Chris is lucky that mental-illness-based diminished capacity defenses have only very recently been allowed in Virginia court again.
He had shown the inability to learn on a level that is more extreme than that of the average cow. Continued reinforcement on "dont touch girls" and girls saying "don't do that" over and over even with consistent unending reinforcement for decades has never managed to register and it's not just because hes a creep. It's because he is physically incapable of impulse control.
He can control his impulses, just not based on a rational assessment from past data. People keep trying to train Chris like a human, when he really needs to be trained like a dog. You don't try to get dogs to understand complex ideas of social interaction, you get them to understand "Do this and bad thing immediately happens."

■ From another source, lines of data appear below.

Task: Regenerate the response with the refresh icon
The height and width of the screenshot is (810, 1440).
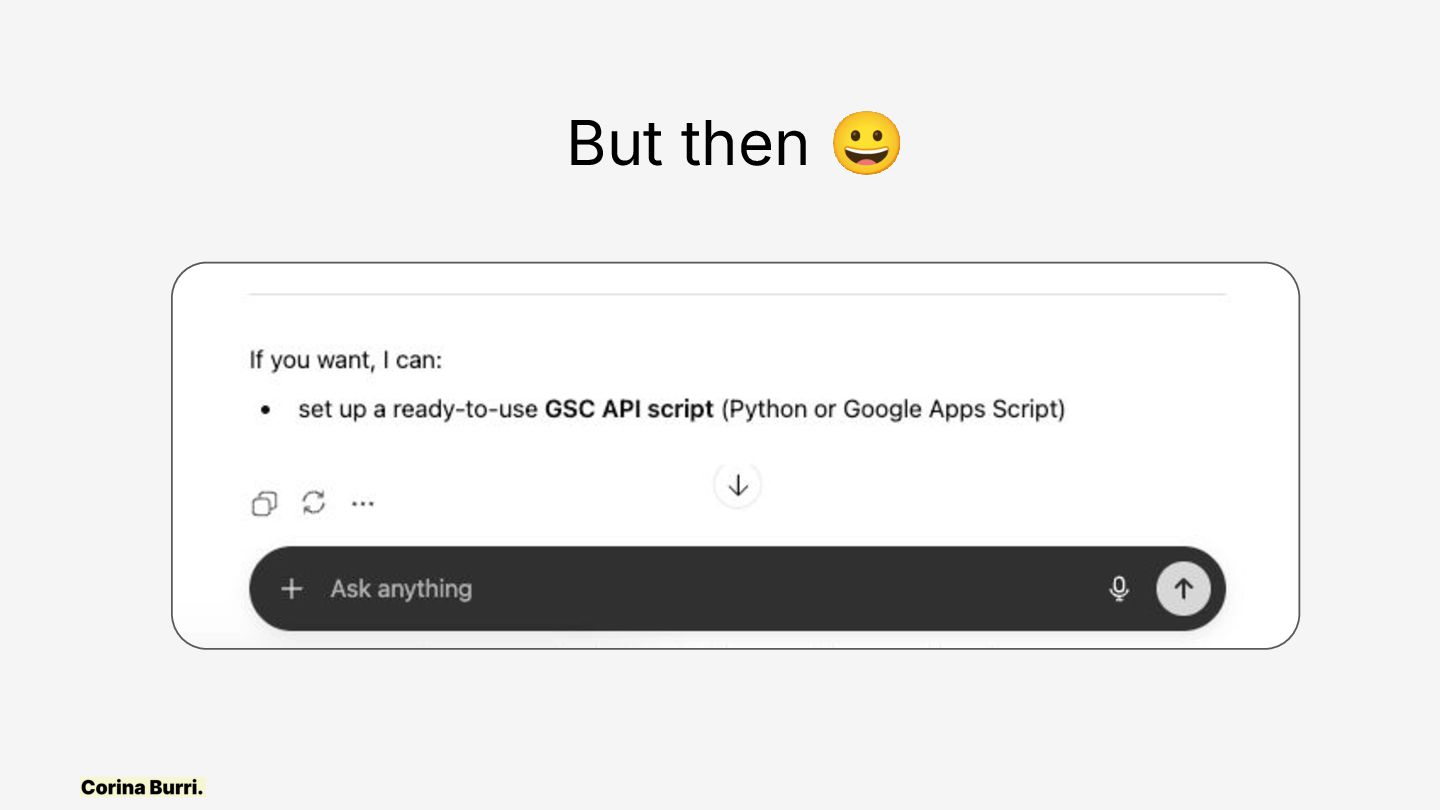Action: 314,502
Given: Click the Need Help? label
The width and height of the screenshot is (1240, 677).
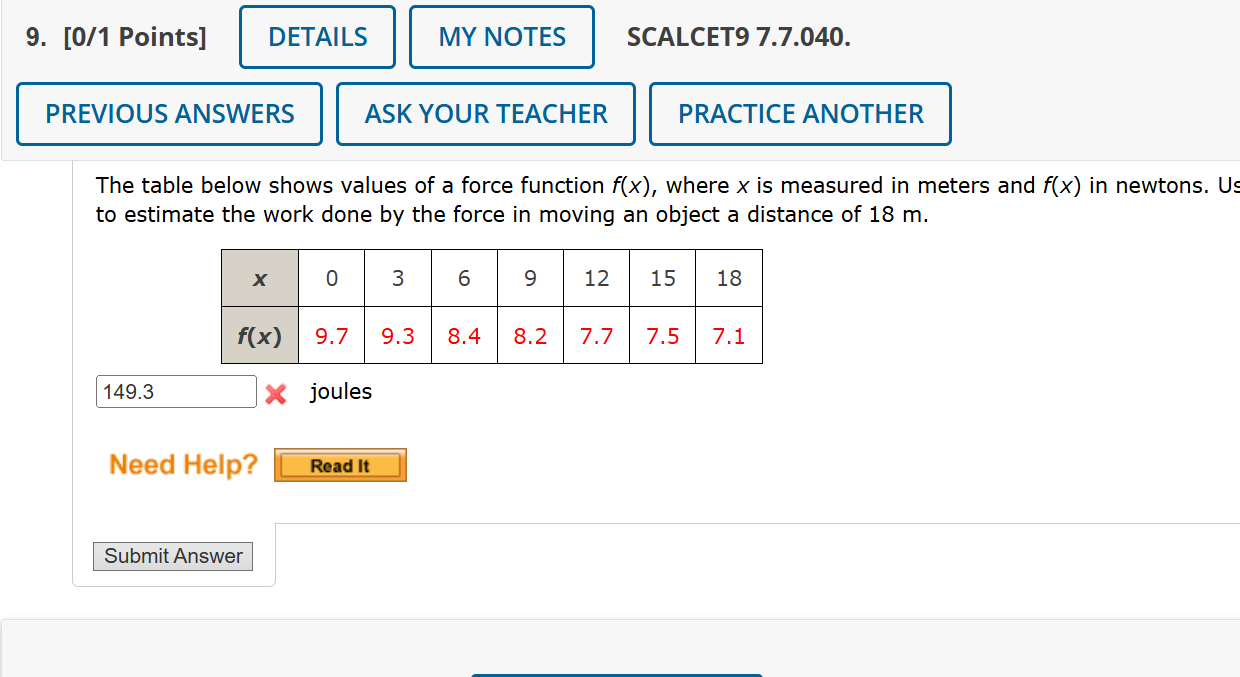Looking at the screenshot, I should click(x=183, y=464).
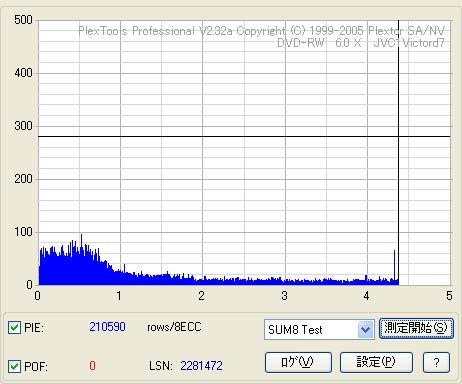The width and height of the screenshot is (462, 384).
Task: Click the PIE count value 210590
Action: pos(107,327)
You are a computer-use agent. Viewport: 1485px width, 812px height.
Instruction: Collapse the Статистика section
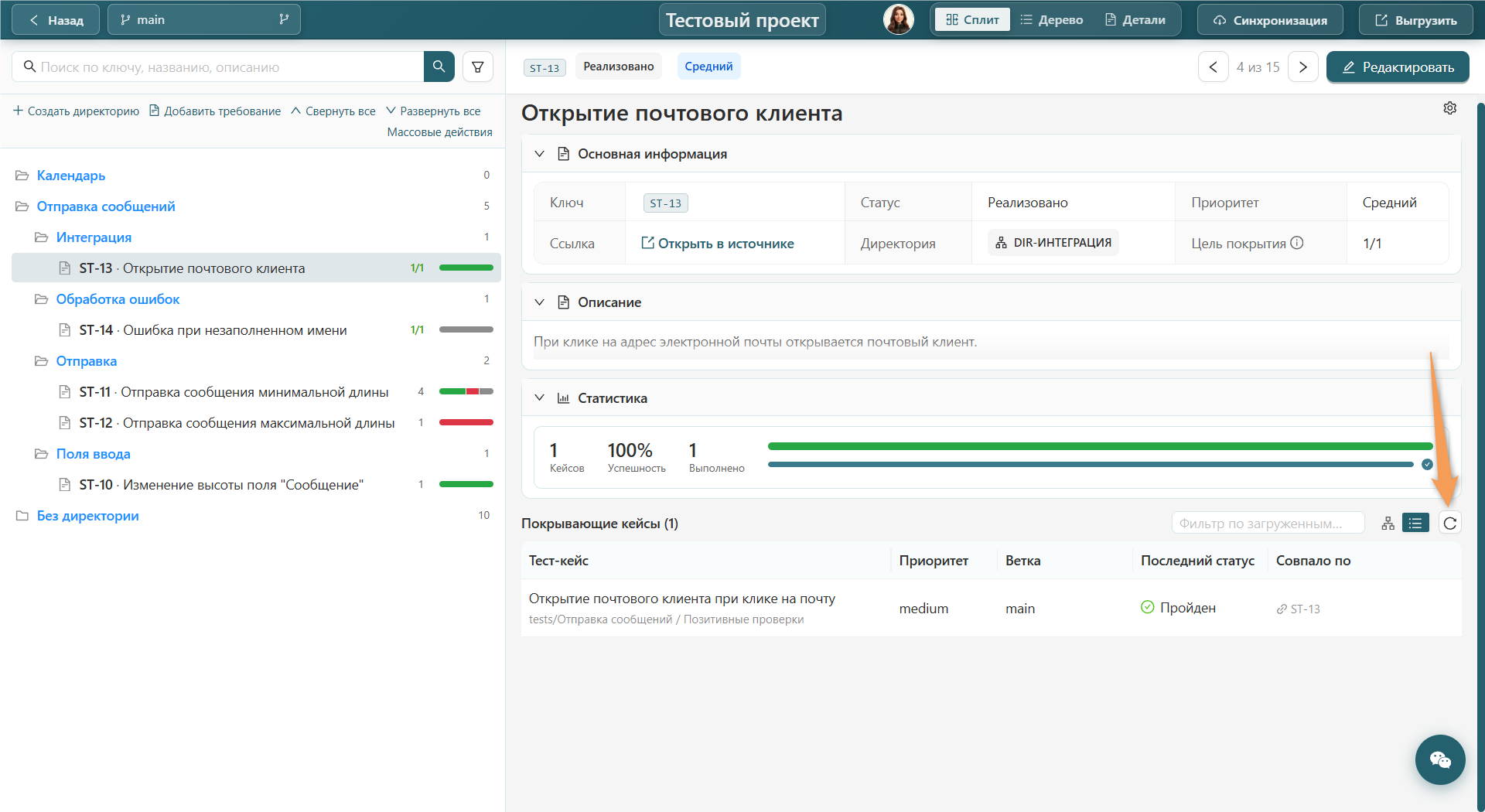point(540,398)
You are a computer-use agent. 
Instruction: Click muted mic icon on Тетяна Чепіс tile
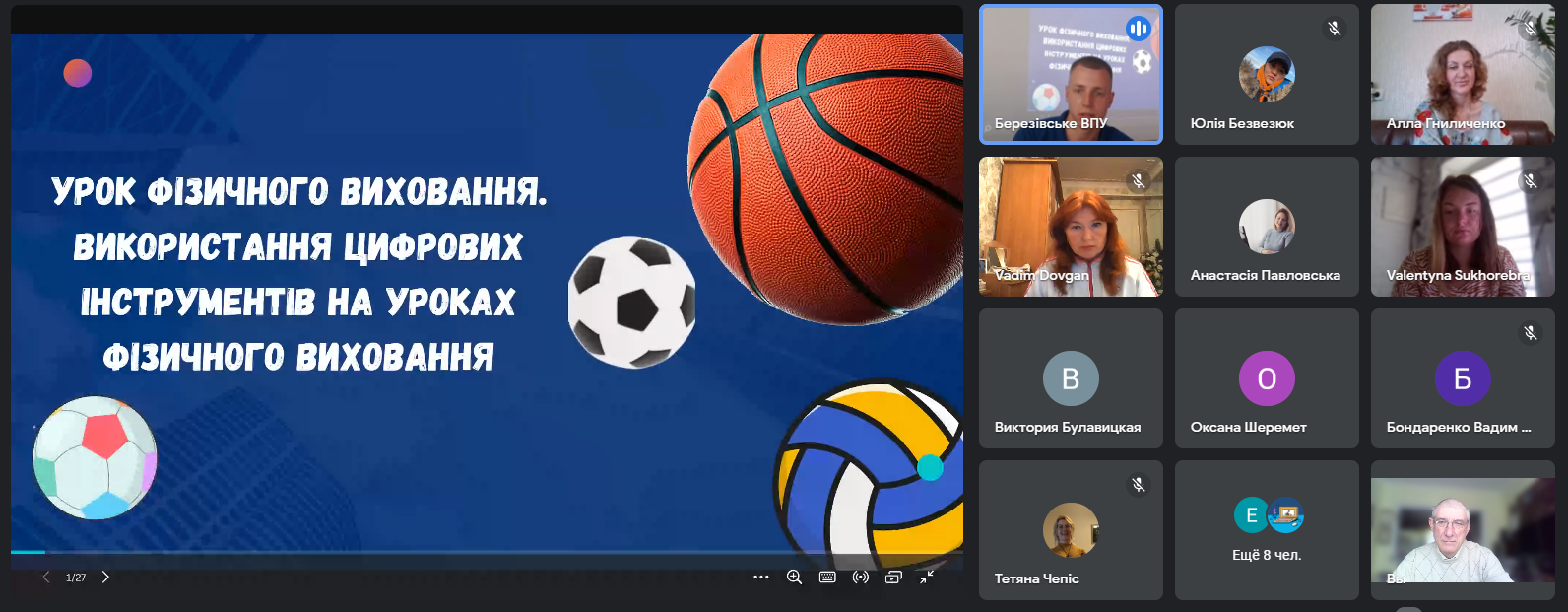tap(1139, 484)
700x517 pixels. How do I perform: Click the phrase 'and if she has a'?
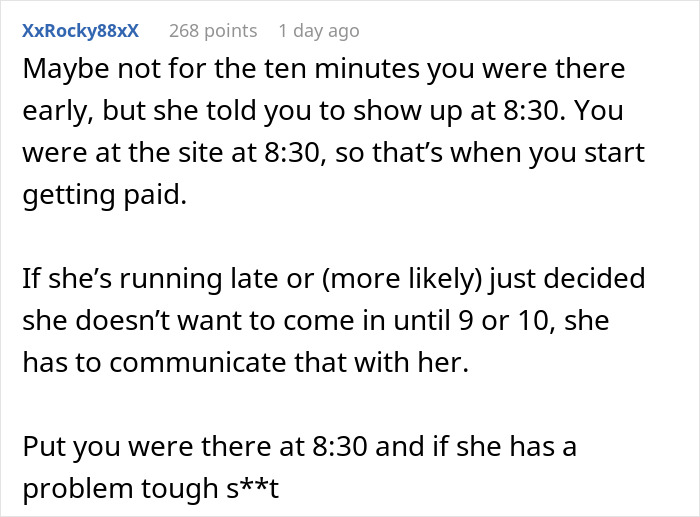(476, 446)
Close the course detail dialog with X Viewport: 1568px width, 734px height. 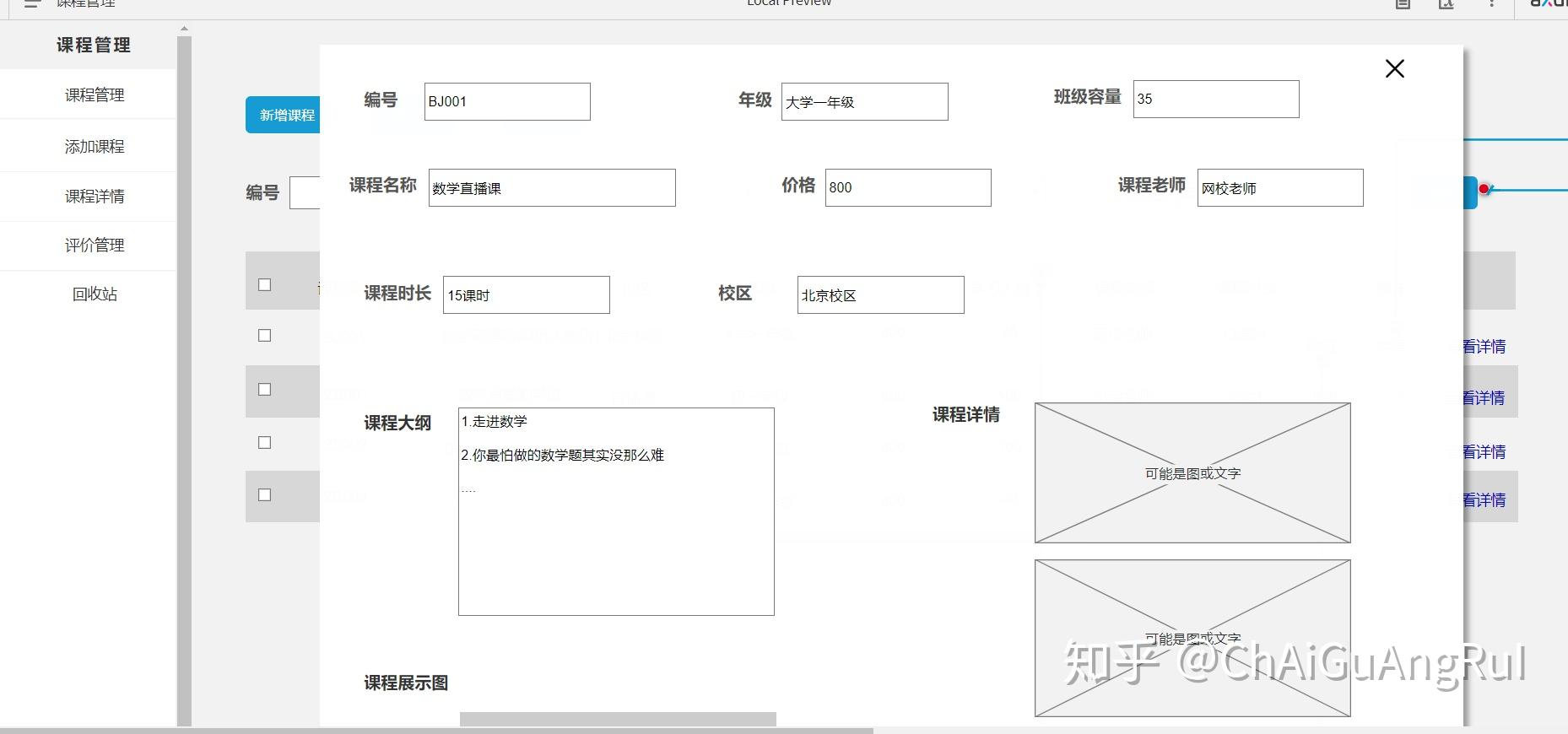(1394, 68)
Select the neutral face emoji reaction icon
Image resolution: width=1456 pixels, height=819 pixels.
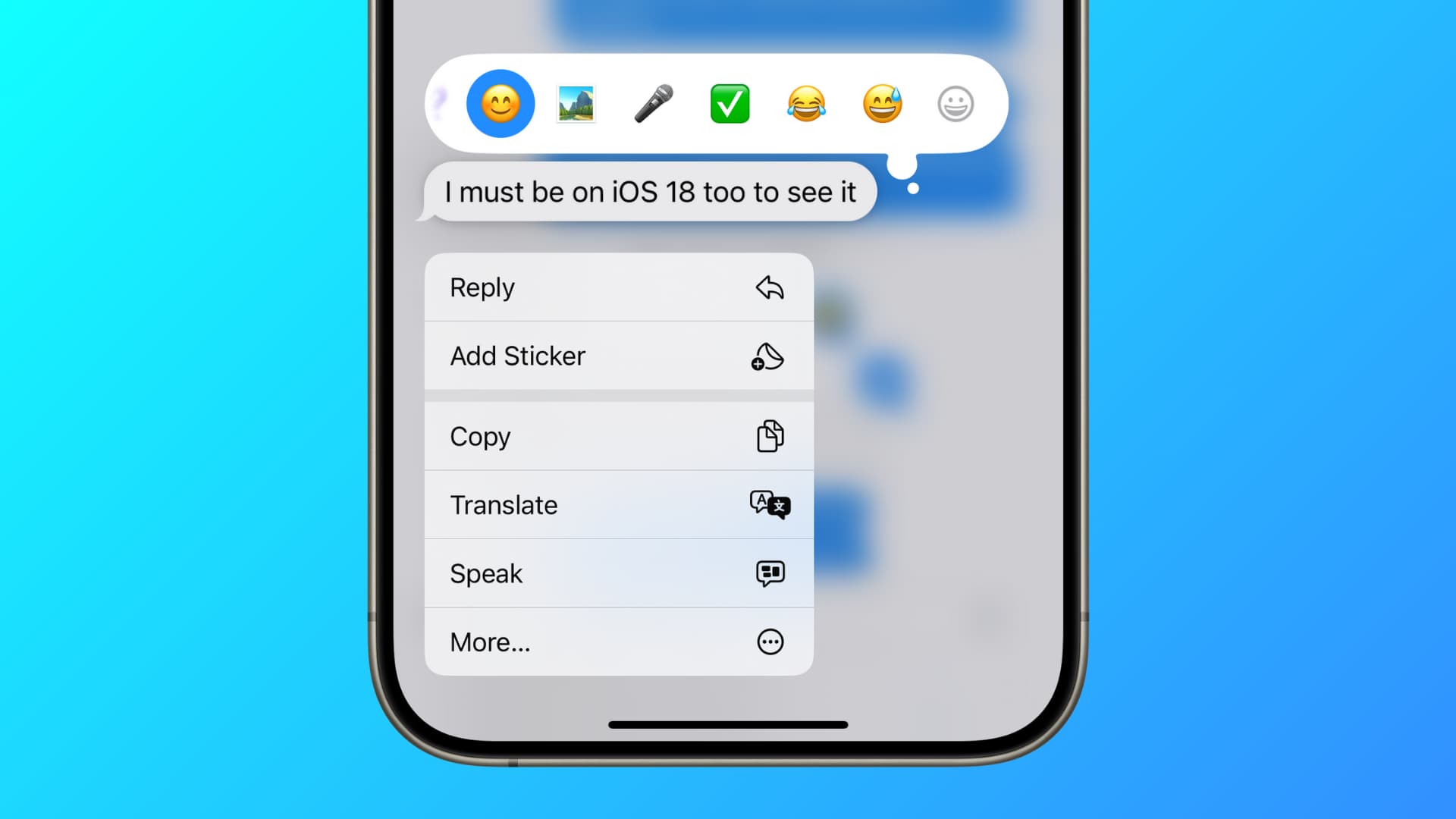(955, 104)
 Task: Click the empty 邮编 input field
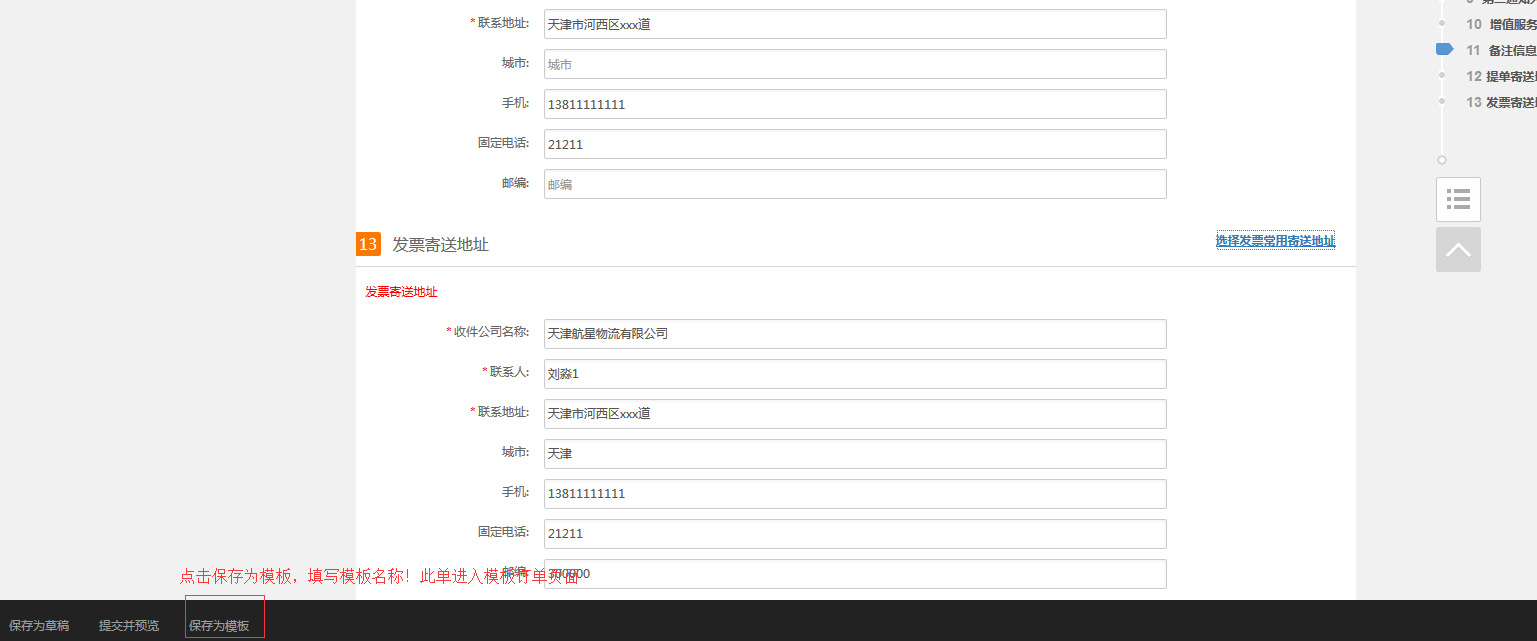[854, 184]
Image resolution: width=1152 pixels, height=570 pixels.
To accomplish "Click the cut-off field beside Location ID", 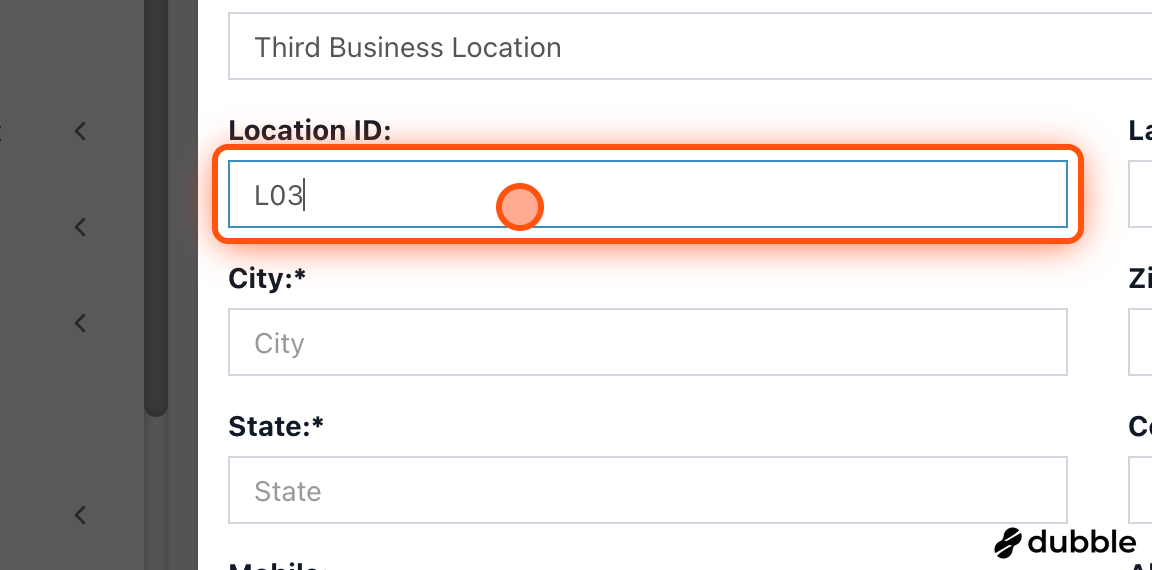I will point(1140,194).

"Don't do that." is not a bad thing, it's just a failure that means his girl-touching didn't have the desired effect. Chris loses nothing when a girl says "Don't do that". To a person with a somewhat-functioning brain, "Don't do that" means that there are potential future social consequences that can cause misfortune in the future.
To Chris, "Don't do that" means he just doesn't get to touch anymore for some unspecified period (usually a few minutes to a few hours). It's not a consequence, just a temporary restriction.
On the other hand, Chris knows not to do certain things that cause him direct and immediate consequences of a simple enough nature that a dog would understand. He knows to let his food cool down before he eats it so he doesn't burn his mouth. He knows to run away when threatened (even though the situation is his fault to begin with).
If he got punched in the face every time he touched a girl. He would stop touching girls. Chris can learn basic things, and his impulses can be controlled with a reflexive understanding of the consequences, just not an intellectual understanding of them.
A lot of people here have grossly overestimated his executive functioning levels for years but thats only because it's inconceivable for people who arent experienced in it to realize that he isn't mentally capable of understanding or doing certain things and wouldn't ever be even under the best care.
Just because he can put together sentences, some narc stories, word salads, or learn a few more complex pieces vocabulary doesn't mean he's not a clinical retard who will always need a wrangler.
Chris learned the coping mechanism of self-aggrandizement, instead of the mechanism of self-doubt. His impulsivity, stupidity, and lack of understanding of others can probably never be fixed, but he might be able to be trained out of his coping mechanisms, even at his age. Self-doubt can be crippling too, but it helps autists make fewer mistakes.
It doesn't help that most self-help promoted in the mainstream is built around giving people more self-confidence.
Chris is a modern day Henry Darger and I hope to God whoever stumbles upon his OC’s when the room is cleaned out sees their value or knows who Chris is. They unironically belong in a museum.
Even if they're thrown out, at least much of them have been documented. If Aunt Harriet did throw them out, she's rather akin to ISIS or the Taliban destroying ancient monuments and works of art, but at least photos of those destroyed works still exist.